Concordo com o Professor João Pereira, mas já não concordo a África Confidencial. Não há dúvidas que Nyusi é um Presidente de “Faz de conta”, que está a “fazer de conta” que ainda não está a perceber a dimensão do buraco do barco que está a conduzir no alto mar. Digo que está a “fazer de conta” que ainda não percebeu, porque tenho impressão que ele, na verdade, sabe e percebe, profundamente, a gravidade da situação do país, mas ele é incapaz de esboçar qualquer medida séria, dado que medidas sérias afectariam, substancialmente, os interesses da elite armada dos antigos combatentes, a mesma que o colocou no poder para “fazer de conta” que ele é Presidente. Nunca houve vontade da elite dos antigos combatentes em passar o poder a quem não tenha participado na libertação do país.
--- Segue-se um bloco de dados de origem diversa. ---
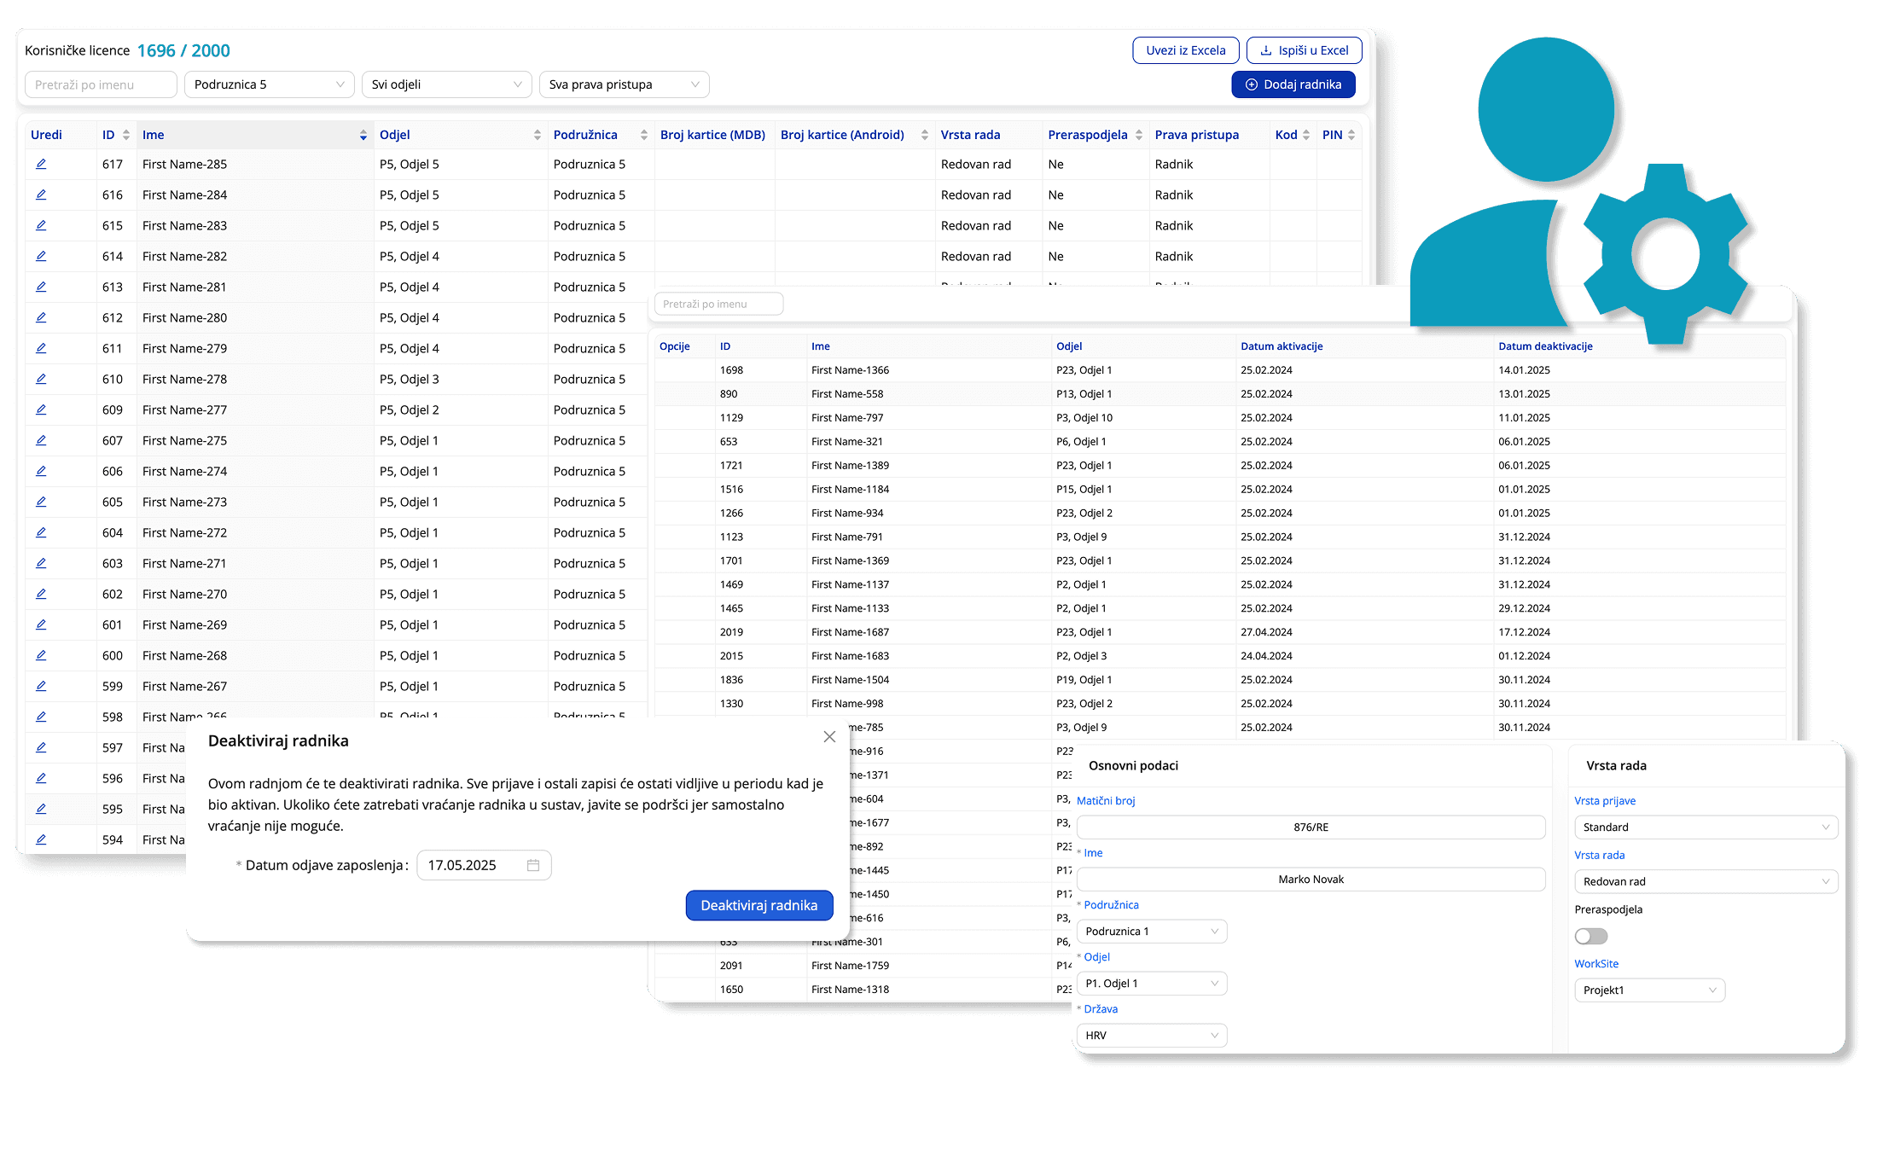Sort table by ID column arrows
The image size is (1883, 1173).
tap(126, 135)
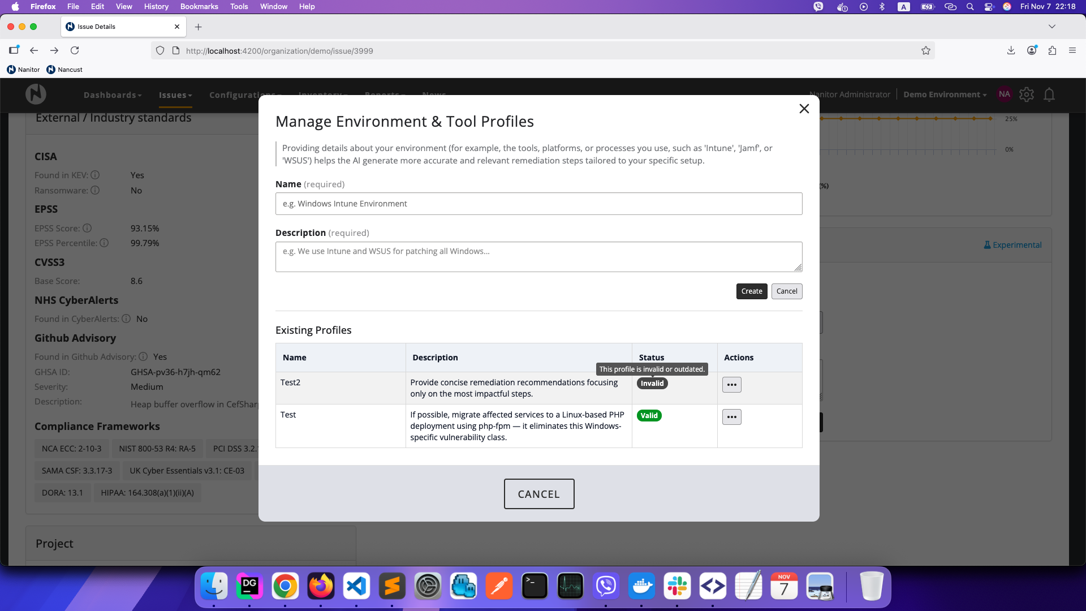
Task: Open Firefox extensions puzzle icon
Action: pos(1052,50)
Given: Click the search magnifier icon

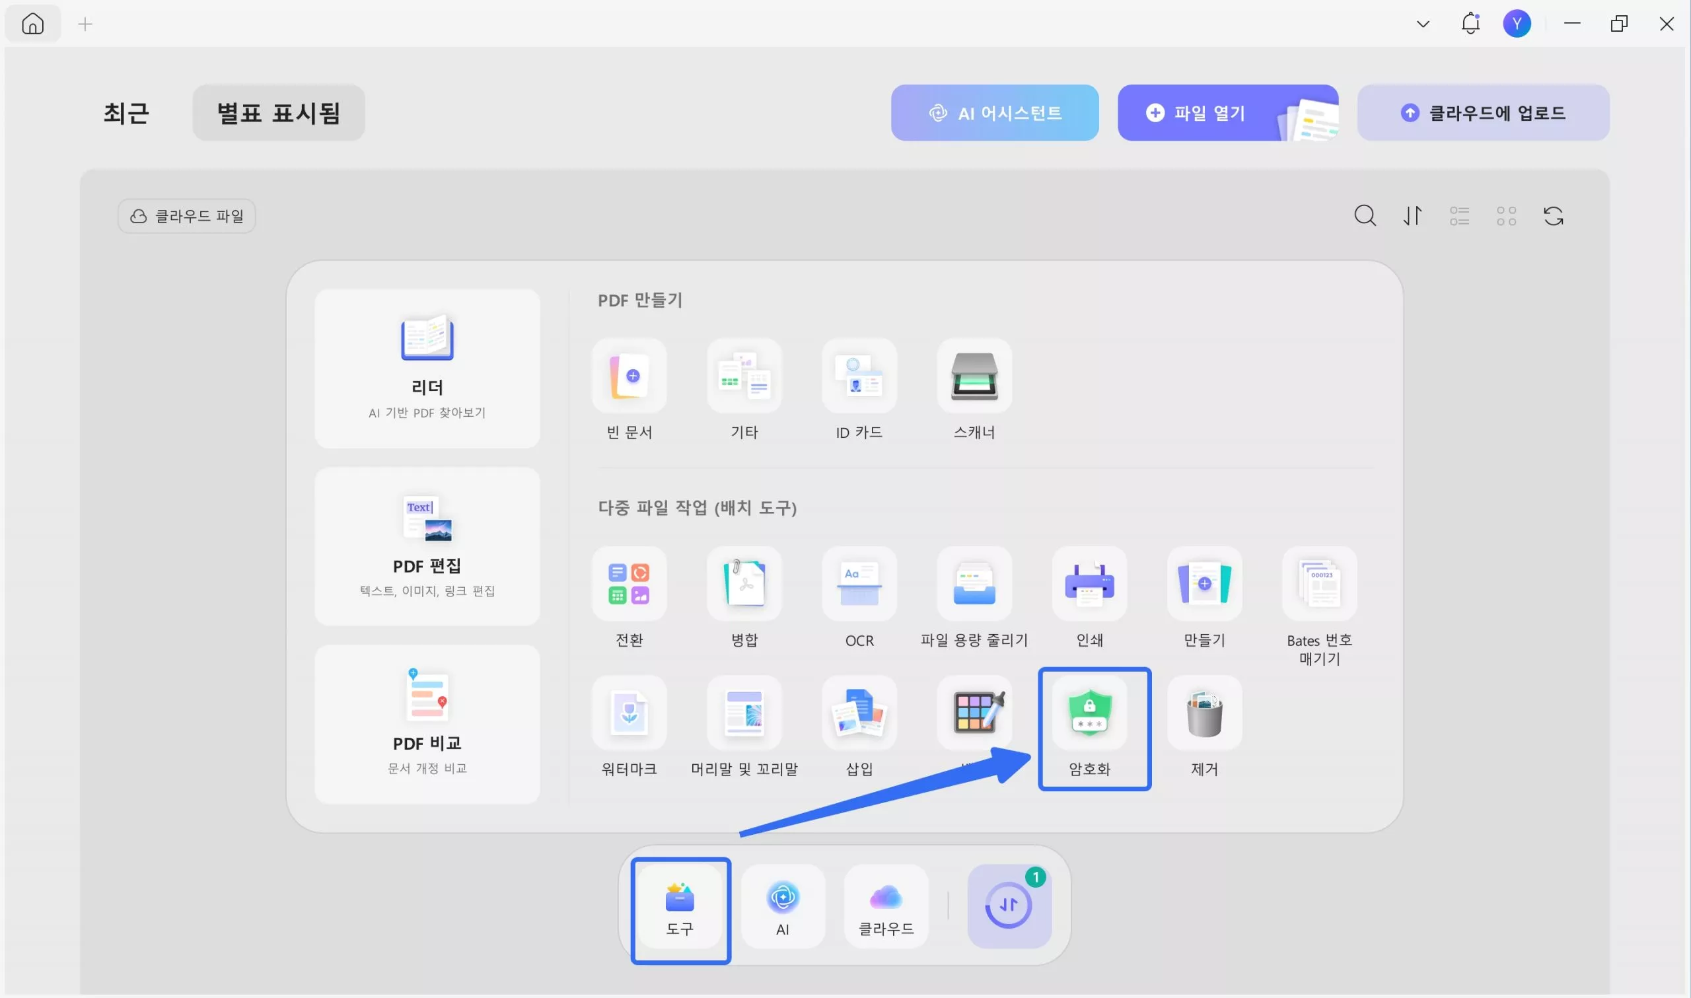Looking at the screenshot, I should click(1364, 216).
Porém, a falta de consenso e o desentendimento interno em torno de quem seria, entre eles, o próximo candidato do partido, fez com que optassem por uma aparente ruptura: indicar uma figura que não fosse da tradição militar, da luta de libertação nacional, mas também uma figura que não iria ameaçar os seus interesses. E essa figura era Filipe Nyusi.
O primeiro sinal de que esta elite não estava disposta a afastar-se do poder é que Nyusi, como candidato, foi eleito quando faltam sensivelmente sete meses das eleições, tempo insuficiente para que ele tentasse perceber e reestruturar as máquinas partidária e do Estado. Ao contrário, Guebuza foi eleito em Junho de 2002 como candidato às eleições de Dezembro de 2004, ou seja, com o mínimo de dois anos e meio, o que o permitiu reestruturar o partido e montar uma máquina que fosse ele a conduzir. Igualmente, teve tempo de fazer a revisão da máquina do Estado que ele conhecia muito bem. 
Ao não dar tempo a Nyusi para, no mínimo entrar no partido e no Estado, estava claro que esta elite queria que entrasse e conduzisse as máquinas por ela minadas, sem que tivesse tempo de as testar. Na verdade, Nyusi entrou nos dois Leviatãs que desconhecia por completo. Foi como dar camião-cavalo manual de 16 velocidades a um condutor que aprendeu a condução com uma carinha de caixa automática, de quatro lugares. 
Nyusi está num dilema. Não tem poder, não conhece o Estado nem o partido que ele dirige por dentro. O resultado é a sua incoerência e contradição discursiva. Hoje diz uma coisa e amanhã diz outra que contradiz o que disse anteriormente. O seu discurso de tomada de posse é hoje antítese do que vem afirmando em comícios populares e em entrevistas. Os resultados da sua governação são também antítese das suas promessas eleitorais.
Há uma grande diferença entre Joaquim Chissano, Armando Guebuza e Filipe Nyusi. Enquanto Chissano tinha conhecimento profundo do Estado que ele próprio participou activamente na sua construção e consolidação, conhecia e detinha influência considerável no partido, Guebuza conhecia perfeitamente o partido, que desde 1965 se encarregou de  montá-lo como comissário político. Igualmente conhecia profundamente o Estado no qual foi ministro dos sectores de defesa e segurança, além de ter sido ministro dos Transportes  e Comunicações, Governador provincial, etc.. Nyusi não conhece nem detém influência em nenhum dos dois monstros. É por isso que é um Presidente de “faz de conta”. 
Pessoalmente, sinto que ele tem vontade, mas a sua vontade esbarra-se nos interesses desta elite gerontocrática. 
O seu discurso de tomada de posse espelha a vontade que ele tem. Porém, é medroso, impotente e incapaz de avançar para uma ruptura.